- Born: Copenhagen, Denmarkj Denmark–Norway
- Died: 1723
- Allegiance: Denmark-Norway
- Service years: ~ 1700–1723
- Rank: Lieutenant Colonel
- Commands: Akershus Fortress Kastellet Fortress
- Conflicts: Siege of Aksershus

= Jørgen Christopher von Klenow =

Danish-Norwegian military officer (died 1723)

Jørgen Christopher von Klenow was a German-Danish military officer.

Jørgen von Klenow was born in Mecklenburg, (now Germany) and died in 1723 in Copenhagen, Denmark. He was commandant of Akershus fortress, Christiania, Norway from 1712 through 1719. This included the period in which Akershus successfully repelled the advance of King Charles XII of Sweden on Christiania and the siege of Akershus.
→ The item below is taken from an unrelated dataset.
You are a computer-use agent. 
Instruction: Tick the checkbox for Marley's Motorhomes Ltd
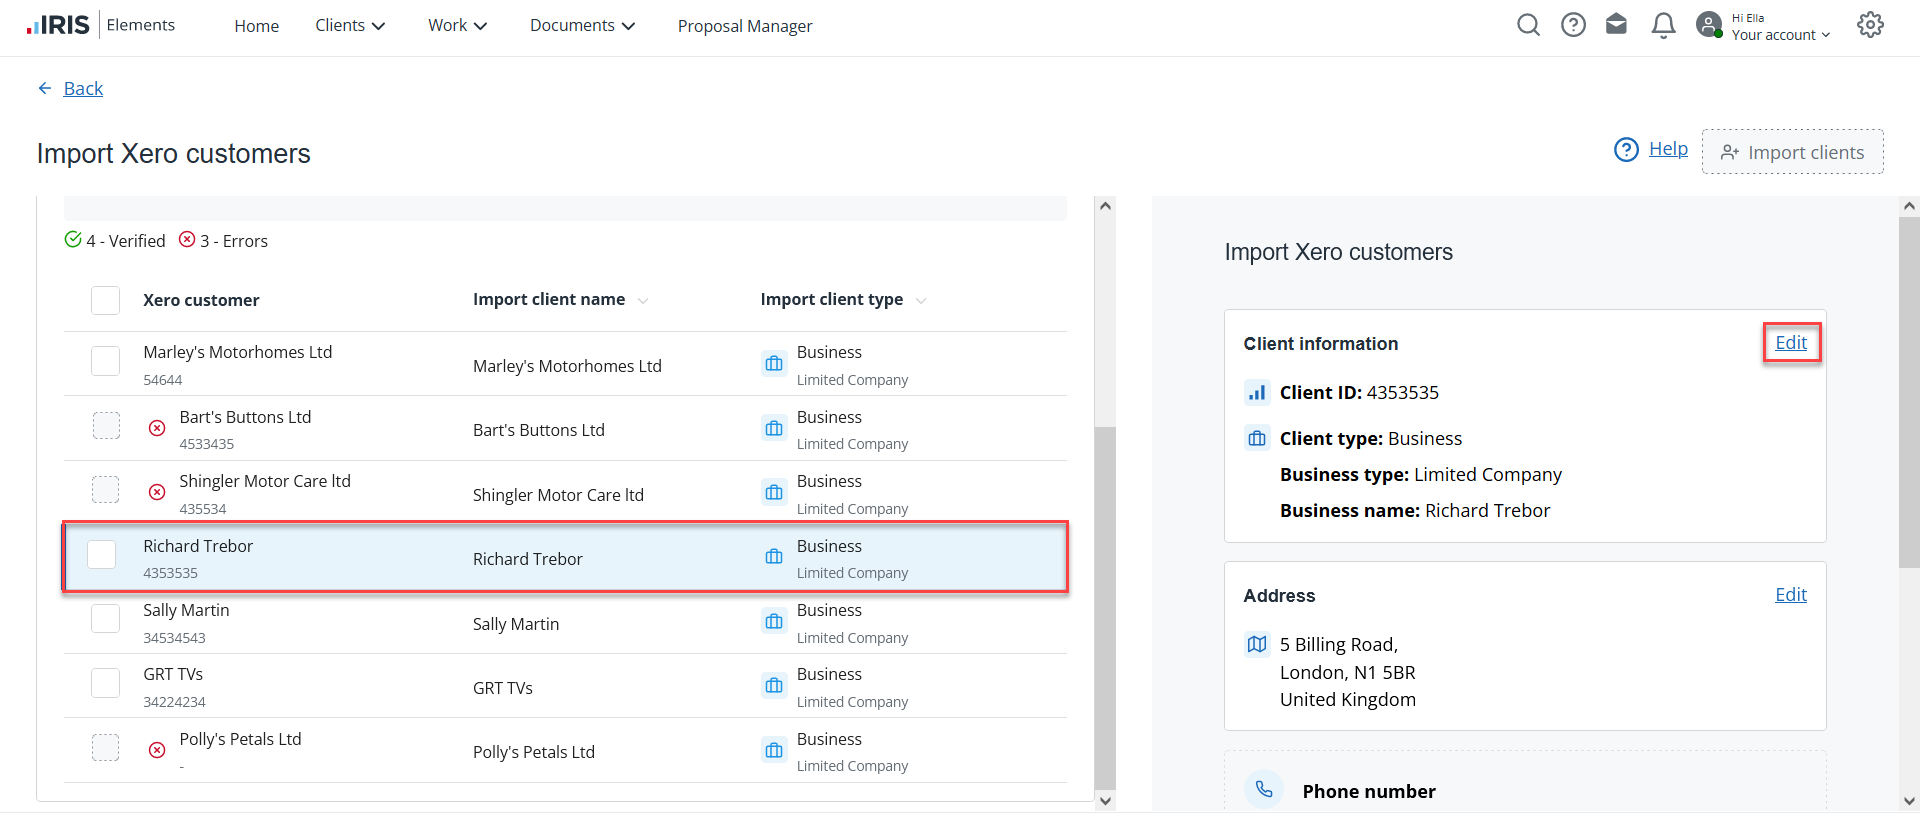pyautogui.click(x=105, y=361)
During March 1716, Akershus fortress, was besieged by a Swedish force of 10,000 troops. Jørgen von Klenow managed to collect 3,000 defenders and endured a long siege, before the Swedes finally had to retire. Norwegian forces remained intact, and forced a retreat from the capital at 29 April after inflicting significant losses of men and material. Jørgen Christopher von Klenow then took command of Kastellet—the fortifications of Copenhagen, Denmark from 1719 until his death in 1723.